> WHAT NEEDS TO BE DONE
The entries below must be copied exactly as they are.

:::

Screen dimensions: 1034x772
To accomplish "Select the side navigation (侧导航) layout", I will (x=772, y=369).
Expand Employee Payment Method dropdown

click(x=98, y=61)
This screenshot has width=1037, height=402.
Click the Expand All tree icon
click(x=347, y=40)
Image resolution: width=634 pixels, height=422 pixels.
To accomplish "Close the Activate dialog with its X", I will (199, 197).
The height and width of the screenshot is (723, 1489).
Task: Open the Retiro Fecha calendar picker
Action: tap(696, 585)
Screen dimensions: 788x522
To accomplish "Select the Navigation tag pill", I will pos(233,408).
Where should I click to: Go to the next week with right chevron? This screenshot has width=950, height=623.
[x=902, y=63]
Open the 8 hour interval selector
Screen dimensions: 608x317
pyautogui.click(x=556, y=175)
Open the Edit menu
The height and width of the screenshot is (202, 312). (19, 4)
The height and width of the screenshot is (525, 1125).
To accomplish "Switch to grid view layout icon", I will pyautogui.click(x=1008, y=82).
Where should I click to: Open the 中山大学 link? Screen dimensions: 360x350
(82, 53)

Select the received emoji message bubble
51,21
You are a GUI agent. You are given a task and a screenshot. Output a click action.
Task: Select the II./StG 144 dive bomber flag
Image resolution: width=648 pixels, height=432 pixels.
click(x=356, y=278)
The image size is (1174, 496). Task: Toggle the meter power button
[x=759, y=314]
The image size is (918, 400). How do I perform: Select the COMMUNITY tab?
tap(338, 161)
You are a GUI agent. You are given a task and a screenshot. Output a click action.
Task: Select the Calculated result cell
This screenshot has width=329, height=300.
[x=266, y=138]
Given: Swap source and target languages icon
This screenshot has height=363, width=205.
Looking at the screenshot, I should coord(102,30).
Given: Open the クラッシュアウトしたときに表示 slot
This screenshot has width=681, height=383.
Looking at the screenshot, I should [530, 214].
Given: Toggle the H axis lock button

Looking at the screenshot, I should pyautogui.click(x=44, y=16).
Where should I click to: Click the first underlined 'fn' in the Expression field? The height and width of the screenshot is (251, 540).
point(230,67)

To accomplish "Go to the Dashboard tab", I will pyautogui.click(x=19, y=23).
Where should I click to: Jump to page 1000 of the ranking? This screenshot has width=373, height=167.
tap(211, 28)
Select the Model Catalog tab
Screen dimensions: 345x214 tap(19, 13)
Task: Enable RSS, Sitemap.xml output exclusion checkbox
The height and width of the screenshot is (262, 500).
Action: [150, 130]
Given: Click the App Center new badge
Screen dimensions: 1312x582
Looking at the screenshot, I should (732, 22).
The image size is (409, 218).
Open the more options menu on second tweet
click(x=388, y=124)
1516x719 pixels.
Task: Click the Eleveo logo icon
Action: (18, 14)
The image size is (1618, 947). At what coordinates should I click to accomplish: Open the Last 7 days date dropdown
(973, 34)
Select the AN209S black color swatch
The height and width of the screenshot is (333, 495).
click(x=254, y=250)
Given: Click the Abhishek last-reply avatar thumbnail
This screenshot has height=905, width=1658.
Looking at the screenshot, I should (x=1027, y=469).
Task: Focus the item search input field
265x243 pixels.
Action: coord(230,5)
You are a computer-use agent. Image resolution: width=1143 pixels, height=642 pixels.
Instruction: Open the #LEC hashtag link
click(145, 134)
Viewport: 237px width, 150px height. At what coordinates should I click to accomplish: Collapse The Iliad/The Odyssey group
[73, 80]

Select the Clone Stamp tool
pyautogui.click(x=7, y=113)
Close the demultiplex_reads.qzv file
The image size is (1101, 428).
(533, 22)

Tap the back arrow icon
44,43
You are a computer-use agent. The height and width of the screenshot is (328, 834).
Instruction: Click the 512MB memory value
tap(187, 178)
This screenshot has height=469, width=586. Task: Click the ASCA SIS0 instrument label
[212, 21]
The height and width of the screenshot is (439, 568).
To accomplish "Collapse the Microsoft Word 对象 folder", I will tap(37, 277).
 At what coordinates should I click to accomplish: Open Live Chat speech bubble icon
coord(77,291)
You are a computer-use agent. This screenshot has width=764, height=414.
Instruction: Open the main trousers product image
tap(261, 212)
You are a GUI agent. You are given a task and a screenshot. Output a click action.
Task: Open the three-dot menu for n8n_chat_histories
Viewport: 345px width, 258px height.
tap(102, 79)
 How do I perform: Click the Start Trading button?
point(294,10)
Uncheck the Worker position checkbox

:::

> ANSWER TO THIS TASK
Screen dimensions: 1034x772
To accomplish "Select the side navigation (侧导航) layout", I will (x=772, y=369).
Expand Employee Payment Method dropdown

click(x=98, y=61)
This screenshot has width=1037, height=402.
Click the Expand All tree icon
click(x=347, y=40)
Image resolution: width=634 pixels, height=422 pixels.
To accomplish "Close the Activate dialog with its X", I will (199, 197).
The height and width of the screenshot is (723, 1489).
Task: Open the Retiro Fecha calendar picker
Action: tap(696, 585)
Screen dimensions: 788x522
To accomplish "Select the Navigation tag pill", I will pos(233,408).
Where should I click to: Go to the next week with right chevron? This screenshot has width=950, height=623.
[x=902, y=63]
Open the 8 hour interval selector
Screen dimensions: 608x317
pyautogui.click(x=556, y=175)
Open the Edit menu
The height and width of the screenshot is (202, 312). (19, 4)
The height and width of the screenshot is (525, 1125).
To accomplish "Switch to grid view layout icon", I will pyautogui.click(x=1008, y=82).
Where should I click to: Open the 中山大学 link? Screen dimensions: 360x350
(82, 53)

Select the received emoji message bubble
51,21
You are a GUI agent. You are given a task and a screenshot. Output a click action.
Task: Select the II./StG 144 dive bomber flag
Image resolution: width=648 pixels, height=432 pixels.
click(x=356, y=278)
The image size is (1174, 496). Task: Toggle the meter power button
[x=759, y=314]
The image size is (918, 400). How do I perform: Select the COMMUNITY tab?
tap(338, 161)
You are a GUI agent. You are given a task and a screenshot. Output a click action.
Task: Select the Calculated result cell
This screenshot has width=329, height=300.
[x=266, y=138]
Given: Swap source and target languages icon
This screenshot has height=363, width=205.
Looking at the screenshot, I should coord(102,30).
Given: Open the クラッシュアウトしたときに表示 slot
This screenshot has width=681, height=383.
Looking at the screenshot, I should [530, 214].
Given: Toggle the H axis lock button

Looking at the screenshot, I should pyautogui.click(x=44, y=16).
Where should I click to: Click the first underlined 'fn' in the Expression field? The height and width of the screenshot is (251, 540).
point(230,67)

To accomplish "Go to the Dashboard tab", I will pyautogui.click(x=19, y=23).
Where should I click to: Jump to page 1000 of the ranking? This screenshot has width=373, height=167.
tap(211, 28)
Select the Model Catalog tab
Screen dimensions: 345x214 tap(19, 13)
Task: Enable RSS, Sitemap.xml output exclusion checkbox
The height and width of the screenshot is (262, 500).
Action: [150, 130]
Given: Click the App Center new badge
Screen dimensions: 1312x582
Looking at the screenshot, I should (732, 22).
The image size is (409, 218).
Open the more options menu on second tweet
click(x=388, y=124)
1516x719 pixels.
Task: Click the Eleveo logo icon
Action: (18, 14)
The image size is (1618, 947). At what coordinates should I click to accomplish: Open the Last 7 days date dropdown
(973, 34)
Select the AN209S black color swatch
The height and width of the screenshot is (333, 495).
click(x=254, y=250)
Given: Click the Abhishek last-reply avatar thumbnail
This screenshot has height=905, width=1658.
Looking at the screenshot, I should (x=1027, y=469).
Task: Focus the item search input field
265x243 pixels.
Action: coord(230,5)
You are a computer-use agent. Image resolution: width=1143 pixels, height=642 pixels.
Instruction: Open the #LEC hashtag link
click(145, 134)
Viewport: 237px width, 150px height. At what coordinates should I click to accomplish: Collapse The Iliad/The Odyssey group
[73, 80]

Select the Clone Stamp tool
pyautogui.click(x=7, y=113)
Close the demultiplex_reads.qzv file
The image size is (1101, 428).
(533, 22)

Tap the back arrow icon
44,43
You are a computer-use agent. The height and width of the screenshot is (328, 834).
Instruction: Click the 512MB memory value
tap(187, 178)
This screenshot has height=469, width=586. Task: Click the ASCA SIS0 instrument label
[212, 21]
The height and width of the screenshot is (439, 568).
To accomplish "Collapse the Microsoft Word 对象 folder", I will tap(37, 277).
 At what coordinates should I click to accomplish: Open Live Chat speech bubble icon
coord(77,291)
You are a computer-use agent. This screenshot has width=764, height=414.
Instruction: Open the main trousers product image
tap(261, 212)
You are a GUI agent. You are given a task and a screenshot. Output a click action.
Task: Open the three-dot menu for n8n_chat_histories
Viewport: 345px width, 258px height.
tap(102, 79)
 How do I perform: Click the Start Trading button?
point(294,10)
Uncheck the Worker position checkbox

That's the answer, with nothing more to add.